L’amebiasi intestinale acuta provoca la dissenteria amebica: dopo un periodo di incubazione di 1-3 settimane compare la diarrea (3-4 scariche al giorno di feci non formate) associata a crampi addominali, mancanza di appetito e meteorismo, seguita dalla dissenteria. La dissenteria si differenzia dalla diarrea in quanto consiste nell’emissione di feci che presentano tracce di sangue dovute a ulcerazioni della mucosa intestinale provocate dagli enzimi secreti dai trofozoiti (il nome della specie, hystolytica, significa proprio “che causa lesioni ai tessuti”). Una rara forma acuta di entamebiasi è la colite amebica fulminante, in cui si ha dissenteria grave, febbre, disidratazione e peritonite; è spesso fatale, soprattutto nei bambini.

L’amebiasi intestinale cronica si manifesta in modo simile ad altre malattie intestinali croniche, come il morbo di Chron. I pazienti soffrono di diarrea, talvolta dissenteria, ricorrente e lamentano, anche per anni, dolore addominale, inappetenza e perdita di peso involontaria. In rari casi nel cieco o nel tratto del colon detto ascendente si forma una massa (ameboma) che può fare pensare a un tumore, ma che è riconoscibile tramite esame istologico.

L’amebiasi extraintestinale di solito insorge qualche mese dopo l’infezione e si presenta come ascesso epatico amebico, i cui sintomi sono una sensazione di peso o di dolore in corrispondenza del fegato, che può irradiarsi a livello della scapola e della spalla, febbre e brividi. È più comune nel sesso maschile; l’assunzione di alcol e l’esposizione a sostanze epatotossiche aumentano il rischio di ascesso amebico. Più raramente l’amebiasi extraintestinale interessa il polmone o il cervello.

Come si diagnostica l’amebiasi

La diagnosi di amebiasi non è facile. Per l’amebiasi intestinale l’accertamento più importante è l’esame delle feci. Il campione viene esaminato al microscopio alla ricerca di trofozoiti contenenti emazie e/o cisti (esame coproparassitologico). Per identificare di quale specie di Entamoeba si tratti (ne esistono quattro, di cui solo l’histolytica è patogena), i parassiti vengono messi in coltura (coprocultura) ed esaminati mediante tecniche biochimiche, immunoenzimatiche o di biologia molecolare. Per la diagnosi di amebiasi extraintestinale localizzata nel fegato si esegue un’ecografia addominale, eventualmente seguita da una tomografia computerizzata (TC). La ricerca nel sangue di anticorpi diretti contro il microrganismo patogeno è utile per confermare la diagnosi.

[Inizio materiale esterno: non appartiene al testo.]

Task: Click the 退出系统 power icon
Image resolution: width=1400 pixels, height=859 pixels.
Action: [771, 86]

Per la diagnosi della malattia a localizzazione polmonare si esegue una radiografia del torace con eventuale TC di approfondimento, per quella localizzata a livello cerebrale si eseguono una TC o una risonanza magnetica (RM).

Come si cura l’amebiasi

L’amebiasi viene trattata con farmaci antiparassitari. Nel trattamento dell’amebiasi intestinale si usano amebicidi tissutali (es. metronidazolo) e amebicidi di contatto (es. paramomicina). Gli amebicidi di contatto non vanno usati in caso di dissenteria acuta perché possono essere assorbiti a livello dell’intero organismo (assorbimento sistemico) e causare tossicità a livello dell’orecchio o del rene.

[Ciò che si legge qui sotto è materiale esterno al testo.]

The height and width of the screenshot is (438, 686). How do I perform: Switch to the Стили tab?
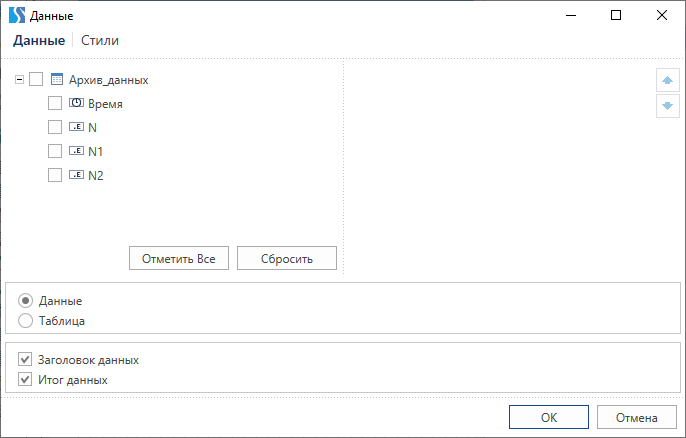pos(99,41)
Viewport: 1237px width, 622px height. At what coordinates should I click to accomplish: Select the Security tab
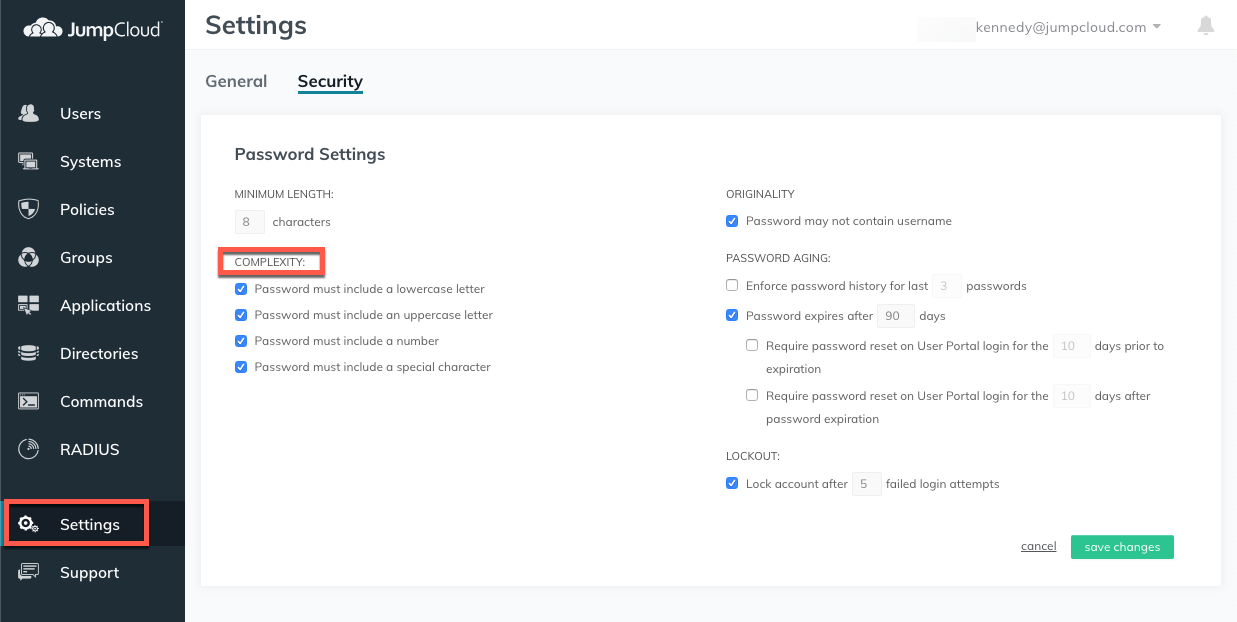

Nel trattamento dell’amebiasi extraintestinale in genere si usa il metronidazolo, somministrato per via endovenosa così da ottenere un’elevata concentrazione del farmaco. È importante adottare misure di prevenzione del contagio (es. lavaggio della biancheria a temperatura superiore a 60°C) ed è necessario lo screening dei contatti stretti conviventi (mediante esame coproparossitologico) per ricercare eventuali altri casi asintomatici.